If developing countries take the same path as Japan and other developed nations, then there will certainly be demand for trenchless constructing pipes in areas of heavy traffic. In those scenarios, we can apply our DXR method for water supplies, and our Kubota Mini Shield Tunneling Method for sewage systems. We are currently preparing ourselves to provide these construction services whenever the need for them arises.

Our overseas projects have begun with the laying of water pipes, the construction of water treatment plants, and the construction of sewage treatment plants as well as water supply facility. Currently, as a new challenge, we have expanded our efforts to include operation and maintenance, and have established an SPC to operate and maintain water treatment plants.

We will continue to aggressively expand our overseas business.

Karnaphuli Water Supply Project (Bangladesh)

Kampong Cham Water Treatment Plant (Cambodia)

In your long history, you’ve been involved in many overseas projects; the flood protection, drainage system development and water supply system in Phnom Penh, Cambodia, and the water supply improvement plan in Karnafuri Bangladesh. Is there one particular project you are most proud of?

The project that we are most proud of is the Phnom Penh City Waterworks Project in Cambodia, our first overseas project.

We took the lead in surveying, designing, and construction, and in just seven months from December 1959 to June 1960, we constructed the intake tower, water purification plant, and completed about 36 km of piping work, a task that would have been impossible to complete even with today's construction capabilities. The project was the first of its kind in Japan to be awarded the highest gold medal in Cambodia.


The financing of your overseas projects can be accomplished both through PPP (public private partnerships) and the ODA model, which is tax based. Which form of finance do you believe is the ideal way, especially for waterworks, construction and infrastructure?

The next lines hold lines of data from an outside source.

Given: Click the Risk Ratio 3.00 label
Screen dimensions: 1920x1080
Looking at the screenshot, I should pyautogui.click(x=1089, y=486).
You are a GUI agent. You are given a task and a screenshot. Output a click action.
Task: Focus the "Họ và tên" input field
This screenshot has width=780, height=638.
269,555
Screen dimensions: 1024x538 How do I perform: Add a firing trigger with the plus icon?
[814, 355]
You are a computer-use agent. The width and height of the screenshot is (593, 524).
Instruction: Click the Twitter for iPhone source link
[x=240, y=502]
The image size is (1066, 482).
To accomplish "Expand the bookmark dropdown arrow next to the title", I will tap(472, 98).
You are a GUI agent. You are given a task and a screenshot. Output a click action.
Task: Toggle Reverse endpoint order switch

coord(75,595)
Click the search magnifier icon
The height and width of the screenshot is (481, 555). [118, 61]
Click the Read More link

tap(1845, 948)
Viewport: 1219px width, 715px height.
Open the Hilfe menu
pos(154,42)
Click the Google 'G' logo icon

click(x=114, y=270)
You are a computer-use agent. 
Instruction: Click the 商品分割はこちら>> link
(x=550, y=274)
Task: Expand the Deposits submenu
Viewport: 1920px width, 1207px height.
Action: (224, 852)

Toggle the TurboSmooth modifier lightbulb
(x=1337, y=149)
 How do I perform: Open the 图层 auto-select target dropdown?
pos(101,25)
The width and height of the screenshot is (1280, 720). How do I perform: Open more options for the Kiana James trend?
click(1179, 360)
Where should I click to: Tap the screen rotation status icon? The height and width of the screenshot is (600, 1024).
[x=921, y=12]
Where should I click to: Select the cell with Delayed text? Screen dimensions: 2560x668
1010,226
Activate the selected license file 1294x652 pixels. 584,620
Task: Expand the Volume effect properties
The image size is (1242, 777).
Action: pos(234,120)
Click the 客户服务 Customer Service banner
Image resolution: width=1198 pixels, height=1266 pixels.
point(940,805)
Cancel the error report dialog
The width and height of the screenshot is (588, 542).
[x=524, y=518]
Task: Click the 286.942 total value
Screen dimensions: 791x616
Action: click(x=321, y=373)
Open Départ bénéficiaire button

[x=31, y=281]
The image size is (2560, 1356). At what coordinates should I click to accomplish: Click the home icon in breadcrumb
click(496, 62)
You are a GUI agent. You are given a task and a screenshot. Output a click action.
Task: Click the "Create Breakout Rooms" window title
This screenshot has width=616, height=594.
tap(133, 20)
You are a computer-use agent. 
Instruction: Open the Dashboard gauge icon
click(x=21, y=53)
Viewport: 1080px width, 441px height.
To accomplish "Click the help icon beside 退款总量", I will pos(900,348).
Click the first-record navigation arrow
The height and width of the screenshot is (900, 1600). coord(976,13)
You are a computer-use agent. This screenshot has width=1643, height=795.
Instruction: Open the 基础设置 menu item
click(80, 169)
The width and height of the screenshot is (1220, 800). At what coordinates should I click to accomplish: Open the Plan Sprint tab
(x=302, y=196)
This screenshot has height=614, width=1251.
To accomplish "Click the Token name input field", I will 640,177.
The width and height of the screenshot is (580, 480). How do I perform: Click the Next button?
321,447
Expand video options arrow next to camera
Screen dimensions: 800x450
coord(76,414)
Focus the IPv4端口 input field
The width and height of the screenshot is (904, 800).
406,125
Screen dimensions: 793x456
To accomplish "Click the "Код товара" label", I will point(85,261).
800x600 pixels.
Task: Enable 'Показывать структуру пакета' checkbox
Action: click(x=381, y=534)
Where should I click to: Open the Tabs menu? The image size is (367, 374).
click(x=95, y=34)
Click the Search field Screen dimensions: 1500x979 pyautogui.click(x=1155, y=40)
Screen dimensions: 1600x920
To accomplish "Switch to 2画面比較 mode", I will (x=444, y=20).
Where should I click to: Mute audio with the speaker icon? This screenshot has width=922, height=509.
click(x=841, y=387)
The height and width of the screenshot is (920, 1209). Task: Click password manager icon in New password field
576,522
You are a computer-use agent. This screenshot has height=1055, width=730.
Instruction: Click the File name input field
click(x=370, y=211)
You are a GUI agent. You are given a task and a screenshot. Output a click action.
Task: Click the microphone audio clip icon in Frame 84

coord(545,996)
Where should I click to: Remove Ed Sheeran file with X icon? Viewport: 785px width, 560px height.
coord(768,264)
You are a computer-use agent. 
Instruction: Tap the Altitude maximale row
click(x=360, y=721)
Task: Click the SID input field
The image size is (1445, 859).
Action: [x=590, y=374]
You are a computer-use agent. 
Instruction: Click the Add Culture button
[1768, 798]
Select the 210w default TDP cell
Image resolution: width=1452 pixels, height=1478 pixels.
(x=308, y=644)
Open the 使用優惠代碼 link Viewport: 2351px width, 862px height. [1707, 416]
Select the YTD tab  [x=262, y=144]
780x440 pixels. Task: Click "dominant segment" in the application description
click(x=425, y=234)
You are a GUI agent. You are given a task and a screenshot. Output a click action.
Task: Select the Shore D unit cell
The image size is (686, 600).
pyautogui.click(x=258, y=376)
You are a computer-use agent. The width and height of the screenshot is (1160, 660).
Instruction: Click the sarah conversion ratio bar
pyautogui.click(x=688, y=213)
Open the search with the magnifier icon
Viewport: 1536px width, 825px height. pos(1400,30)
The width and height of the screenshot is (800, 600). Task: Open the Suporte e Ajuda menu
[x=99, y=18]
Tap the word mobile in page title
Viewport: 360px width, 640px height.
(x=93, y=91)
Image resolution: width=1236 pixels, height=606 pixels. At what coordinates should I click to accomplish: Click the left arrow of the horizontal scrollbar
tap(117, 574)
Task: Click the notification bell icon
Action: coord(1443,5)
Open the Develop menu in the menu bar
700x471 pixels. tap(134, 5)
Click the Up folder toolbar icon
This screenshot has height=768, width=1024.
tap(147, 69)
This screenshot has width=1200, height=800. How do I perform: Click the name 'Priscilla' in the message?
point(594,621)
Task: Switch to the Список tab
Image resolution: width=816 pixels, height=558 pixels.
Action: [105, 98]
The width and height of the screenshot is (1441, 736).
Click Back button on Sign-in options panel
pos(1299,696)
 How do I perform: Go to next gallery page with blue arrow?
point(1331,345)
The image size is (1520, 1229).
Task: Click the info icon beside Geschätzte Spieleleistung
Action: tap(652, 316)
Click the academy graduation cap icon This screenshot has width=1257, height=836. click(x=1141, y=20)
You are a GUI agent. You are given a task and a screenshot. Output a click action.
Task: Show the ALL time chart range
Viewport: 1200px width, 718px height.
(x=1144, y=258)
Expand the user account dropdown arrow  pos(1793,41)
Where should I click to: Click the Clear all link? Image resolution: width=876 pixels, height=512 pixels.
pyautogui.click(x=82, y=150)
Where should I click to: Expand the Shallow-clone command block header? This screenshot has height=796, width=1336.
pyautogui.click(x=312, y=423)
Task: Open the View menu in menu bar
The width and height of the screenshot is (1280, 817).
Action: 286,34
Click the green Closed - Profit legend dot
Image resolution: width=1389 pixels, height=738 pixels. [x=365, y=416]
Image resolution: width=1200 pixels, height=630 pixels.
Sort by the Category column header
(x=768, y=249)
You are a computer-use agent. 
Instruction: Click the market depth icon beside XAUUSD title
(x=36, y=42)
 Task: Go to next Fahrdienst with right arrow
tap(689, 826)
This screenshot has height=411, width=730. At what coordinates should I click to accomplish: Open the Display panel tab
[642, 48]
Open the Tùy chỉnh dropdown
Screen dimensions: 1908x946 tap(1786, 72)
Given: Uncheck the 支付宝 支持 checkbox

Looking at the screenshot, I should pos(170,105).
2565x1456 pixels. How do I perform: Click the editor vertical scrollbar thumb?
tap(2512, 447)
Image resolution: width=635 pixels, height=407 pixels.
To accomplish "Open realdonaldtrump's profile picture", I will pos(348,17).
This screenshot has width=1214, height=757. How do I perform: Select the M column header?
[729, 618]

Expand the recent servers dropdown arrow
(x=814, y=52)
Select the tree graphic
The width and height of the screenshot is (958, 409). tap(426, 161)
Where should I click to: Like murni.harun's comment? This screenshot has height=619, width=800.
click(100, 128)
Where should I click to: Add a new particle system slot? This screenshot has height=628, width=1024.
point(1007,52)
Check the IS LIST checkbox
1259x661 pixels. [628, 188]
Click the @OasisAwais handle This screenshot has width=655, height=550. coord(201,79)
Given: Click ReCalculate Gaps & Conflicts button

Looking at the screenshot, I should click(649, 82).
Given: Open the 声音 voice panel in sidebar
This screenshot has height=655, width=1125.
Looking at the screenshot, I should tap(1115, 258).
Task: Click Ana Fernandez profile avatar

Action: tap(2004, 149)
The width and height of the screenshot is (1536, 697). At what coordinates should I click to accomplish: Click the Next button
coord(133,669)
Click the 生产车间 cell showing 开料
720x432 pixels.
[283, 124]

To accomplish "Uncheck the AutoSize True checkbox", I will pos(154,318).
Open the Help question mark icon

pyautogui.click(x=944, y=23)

Traditionally, Japanese people have considered the water business as something that the government should take care. In terms of PPPs, in Japan, we are in the process of starting a trial operation. Overseas, some countries tried to privatize water companies, but some have returned to public service.

The reason for this is that water is indispensable for people and supports everyday life and as such, directly influences the health and the safety of the people. If you privatize the sector, it becomes more of a profit-making exercise, which may not be appropriate to a water provision system. I believe that combination of public presence and certain degree of privatization will be an appropriate solution.

We are currently focusing on working through ODA projects, however simultaneously, we are cooperating with local governments too. In any occasions, our primary goal is to provide high quality water systems to local areas. With that in mind, we will try to expand our approach around the globe.


Let's say we come back to interview you again on the last day of your presidency. What would you like to tell us about your goals and dreams for the company? What would you like to have achieved by then?

Kubota Construction is a construction company that focuses on water supply and sewerage. In addition to aiming for higher presence in this field, we will also focus on the construction and civil engineering fields and aim to become a \100 billion company in the future.

 I also would like to apply our company's new "3K" (high paying salaries “Kyuyo”, holidays “Kyujitsu” and hopeful “Kibou”) concept to the company and make Kubota Construction a company that every employee can be proud of. That would be what I would like to achieve throughout my tenure as a president.